▶ **WHAT YOU SHOULD DO**:
For each line of the data that includes the word "computer", copy the line.
== == ==
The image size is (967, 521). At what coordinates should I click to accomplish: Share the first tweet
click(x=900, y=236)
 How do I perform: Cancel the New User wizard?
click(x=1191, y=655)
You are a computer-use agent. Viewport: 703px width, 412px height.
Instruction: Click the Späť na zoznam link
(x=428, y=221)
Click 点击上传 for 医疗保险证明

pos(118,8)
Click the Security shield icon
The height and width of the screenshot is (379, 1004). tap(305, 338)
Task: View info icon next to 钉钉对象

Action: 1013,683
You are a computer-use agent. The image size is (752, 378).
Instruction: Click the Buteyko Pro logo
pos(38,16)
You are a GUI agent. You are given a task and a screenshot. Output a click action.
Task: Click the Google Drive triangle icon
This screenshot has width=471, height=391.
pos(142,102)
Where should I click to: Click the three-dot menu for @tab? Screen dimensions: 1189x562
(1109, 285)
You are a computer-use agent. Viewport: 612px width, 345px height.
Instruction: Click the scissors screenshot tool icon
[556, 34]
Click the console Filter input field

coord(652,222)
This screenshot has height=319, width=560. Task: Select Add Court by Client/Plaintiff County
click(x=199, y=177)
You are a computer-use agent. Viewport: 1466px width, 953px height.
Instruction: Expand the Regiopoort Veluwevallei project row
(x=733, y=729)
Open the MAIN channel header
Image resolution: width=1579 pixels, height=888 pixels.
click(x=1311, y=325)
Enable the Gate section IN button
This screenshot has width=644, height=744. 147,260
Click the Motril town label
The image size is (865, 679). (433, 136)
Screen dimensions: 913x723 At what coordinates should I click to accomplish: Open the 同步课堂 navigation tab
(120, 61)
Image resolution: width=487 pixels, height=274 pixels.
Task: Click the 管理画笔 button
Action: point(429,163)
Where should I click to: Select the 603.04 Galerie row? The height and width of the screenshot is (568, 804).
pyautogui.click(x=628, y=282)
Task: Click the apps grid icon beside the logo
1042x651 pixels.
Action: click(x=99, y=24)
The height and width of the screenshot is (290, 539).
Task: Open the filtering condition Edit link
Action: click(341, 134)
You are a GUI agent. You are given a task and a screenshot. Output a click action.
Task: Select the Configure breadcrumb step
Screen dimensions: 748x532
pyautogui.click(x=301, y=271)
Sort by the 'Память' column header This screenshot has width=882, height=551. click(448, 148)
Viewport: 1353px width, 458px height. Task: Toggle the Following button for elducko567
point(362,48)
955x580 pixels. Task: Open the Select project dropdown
== == ==
▶ **RESPONSE TO THIS EXERCISE**:
You are a computer-use agent. Viewport: 703px width, 412px height.
You are a computer-use agent. The image size is (752, 378).
You are a computer-use agent. Viewport: 612px width, 345px height.
You are a computer-use agent. Viewport: 1466px width, 953px height.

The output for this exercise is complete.